Adding Aftra to their stack of security tools and services was the “missing piece of the puzzle” for Innnes. “I’m not sure we’d be where we are today without it. It all works together.”, says Tinna. Berglind adds that Aftra provides them that extra layer of security by continuously monitoring for threats and vulnerabilities and displaying it in a visual manner. When vulnerabilities are found in the Aftra platform, their Chief System Administrator can then go in and take a look. Getting the vulnerabilities resolved is now pretty quick.

“It’s easy to overthink cybersecurity, but if you get over it, you can fix things quickly. It’s like building a wall. Once the foundation is built, it’s easy to add in the extra bricks.”-Berglind Grímsdóttir, CISO

She adds that they’re, "more at peace since implementing Aftra, because we always know where we stand in terms of security. We feel like we can manage our security and our assets better, now that we have an overview of everything in one place. The Security Score is very tangible for the whole team – from the CEO down to each employee – and you get competitive about it.” - Berglind Grimsdóttir, CISO at Innnes

Getting the CEO involved in security

Aftra has also helped them to get the CEO truly involved with cybersecurity and he’s become a bit of a security champion within the team. Since implementing Aftra they’ve brought their Security Score up to a 95 out of 100. The CEO was so proud of the achievement that he showed that number to the entire Innnes team in a staff meeting.

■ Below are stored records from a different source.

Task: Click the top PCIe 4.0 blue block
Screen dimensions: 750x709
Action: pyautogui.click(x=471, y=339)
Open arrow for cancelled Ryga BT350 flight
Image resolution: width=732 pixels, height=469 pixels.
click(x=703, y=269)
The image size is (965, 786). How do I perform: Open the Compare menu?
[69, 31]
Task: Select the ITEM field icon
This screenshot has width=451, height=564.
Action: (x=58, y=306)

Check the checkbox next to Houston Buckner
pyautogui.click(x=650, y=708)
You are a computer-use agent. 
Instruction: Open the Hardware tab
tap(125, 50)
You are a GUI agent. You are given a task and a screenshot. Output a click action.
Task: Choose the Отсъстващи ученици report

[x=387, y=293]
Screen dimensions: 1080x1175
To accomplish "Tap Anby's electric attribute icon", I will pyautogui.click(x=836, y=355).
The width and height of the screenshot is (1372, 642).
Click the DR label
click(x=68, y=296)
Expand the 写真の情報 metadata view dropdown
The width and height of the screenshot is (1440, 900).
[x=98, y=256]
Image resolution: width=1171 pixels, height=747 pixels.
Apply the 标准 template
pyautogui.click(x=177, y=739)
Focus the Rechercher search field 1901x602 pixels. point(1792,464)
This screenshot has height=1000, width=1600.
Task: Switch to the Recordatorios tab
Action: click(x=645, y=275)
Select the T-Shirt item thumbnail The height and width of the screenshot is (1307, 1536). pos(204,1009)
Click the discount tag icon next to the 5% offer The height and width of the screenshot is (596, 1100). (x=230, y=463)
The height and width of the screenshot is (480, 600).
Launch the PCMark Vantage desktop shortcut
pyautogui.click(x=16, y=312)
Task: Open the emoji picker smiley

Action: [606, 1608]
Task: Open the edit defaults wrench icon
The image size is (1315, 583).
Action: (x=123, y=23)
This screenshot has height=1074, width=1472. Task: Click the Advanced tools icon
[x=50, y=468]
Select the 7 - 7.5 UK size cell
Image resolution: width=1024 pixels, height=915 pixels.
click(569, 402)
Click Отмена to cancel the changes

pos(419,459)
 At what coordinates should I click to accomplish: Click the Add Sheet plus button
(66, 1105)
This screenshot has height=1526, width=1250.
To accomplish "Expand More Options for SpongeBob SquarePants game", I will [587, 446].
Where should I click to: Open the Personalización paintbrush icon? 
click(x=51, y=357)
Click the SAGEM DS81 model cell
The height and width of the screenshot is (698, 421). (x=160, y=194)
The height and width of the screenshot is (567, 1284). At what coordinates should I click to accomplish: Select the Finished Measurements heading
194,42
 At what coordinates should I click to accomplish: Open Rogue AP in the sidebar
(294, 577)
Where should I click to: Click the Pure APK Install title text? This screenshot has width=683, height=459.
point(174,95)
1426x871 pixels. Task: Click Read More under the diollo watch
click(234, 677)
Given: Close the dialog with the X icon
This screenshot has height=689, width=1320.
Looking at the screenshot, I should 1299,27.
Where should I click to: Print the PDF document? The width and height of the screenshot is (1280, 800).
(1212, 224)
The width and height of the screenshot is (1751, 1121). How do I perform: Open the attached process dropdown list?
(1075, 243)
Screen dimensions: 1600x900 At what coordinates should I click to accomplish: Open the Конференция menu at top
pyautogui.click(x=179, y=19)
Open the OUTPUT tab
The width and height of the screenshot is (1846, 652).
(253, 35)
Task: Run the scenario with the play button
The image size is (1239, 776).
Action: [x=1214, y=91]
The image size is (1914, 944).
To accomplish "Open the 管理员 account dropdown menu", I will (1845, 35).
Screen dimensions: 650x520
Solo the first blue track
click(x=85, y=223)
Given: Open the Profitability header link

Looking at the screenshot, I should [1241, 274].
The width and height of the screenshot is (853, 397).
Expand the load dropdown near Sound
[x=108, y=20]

(The Aftra Security Score tells you how resilient your organization is against a cyber attack. In a nutshell, the higher the number, the less likely it is for a hacker to penetrate your defenses.)

Tinna and Berglind can also use the data from the Aftra dashboard to easily report on cybersecurity to the leadership team and they often check it many times a week just to see how they’re doing.

“I go into the Aftra dashboard many times a week just to see if we’re maintaining the progress we’ve accomplished since implementing the platform.” - Tinna Harðardóttir, CTO at Innnes

Everyone in the company has a role to play in security

But creating a culture of security and becoming secure goes beyond the leadership team. Each and every person in the company needs to know how their actions play a part. With the Aftra Security Campaigns, individual employees can see that their footprints are everywhere.

When they introduced the campaigns internally and showed people their digital footprint, there was a big wake-up call. They now understand the importance of being careful online and not to use their work accounts for non-work related activities online.

Many employees and senior managers, for example, have a large digital footprint. They are therefore usually on the Aftra Security Campaigns due to their long history with the company, which dates back to when using one's employee accounts for personal usage was normal practice.

You can’t be 100% confident, but you can be 100% prepared

Both Tinna and Berglind emphasize that everyone has a role to play in security and that it’s extremely important to play a “no blame” game. Getting everyone involved also means that they feel comfortable reporting incidents, such as accidentally clicking a malicious link. 

But it’s not enough to get the team members involved, you need “buy-in” from the top and to find your security champion or champions within the leadership team and they feel very lucky to have a CEO that understands the importance of investing in security.

Security resilience is also not going to happen overnight. You’ll never be 100% confident or 100% secure, but you can be 100% prepared. 

“It’s like walking Everest, you have your milestones.” -Tinna Harðardóttir, CTO.

As a final sentiment, Tinna expresses the importance of sharing the story of their cybersecurity journey and her interest in what others are doing. 

“We have a social responsibility to share our story. It’s greater than us and we should all be working together and be more vocal about security.” -Tinna Harðardóttir, CTO.